→ Exercise brief: Could you swap "screenshot" for "image" throughout the records, starting at the line that contains "Where should I click to: Share" and ending at the line that contains "I will 253,279.", changing nothing else and returning only those lines?

→ Records provided:

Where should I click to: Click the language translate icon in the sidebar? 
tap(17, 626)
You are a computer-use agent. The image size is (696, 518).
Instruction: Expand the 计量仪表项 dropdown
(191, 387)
==
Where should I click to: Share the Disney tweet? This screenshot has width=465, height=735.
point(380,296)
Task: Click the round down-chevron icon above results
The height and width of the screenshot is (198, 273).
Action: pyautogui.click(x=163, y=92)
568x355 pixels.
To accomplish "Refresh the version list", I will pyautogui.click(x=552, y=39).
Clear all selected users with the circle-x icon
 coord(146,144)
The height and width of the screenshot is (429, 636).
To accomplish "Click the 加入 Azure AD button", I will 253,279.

→ Task output:
Where should I click to: Share the Disney tweet? This image has width=465, height=735.
point(380,296)
Task: Click the round down-chevron icon above results
The height and width of the image is (198, 273).
Action: pyautogui.click(x=163, y=92)
568x355 pixels.
To accomplish "Refresh the version list", I will pyautogui.click(x=552, y=39).
Clear all selected users with the circle-x icon
 coord(146,144)
The height and width of the image is (429, 636).
To accomplish "Click the 加入 Azure AD button", I will 253,279.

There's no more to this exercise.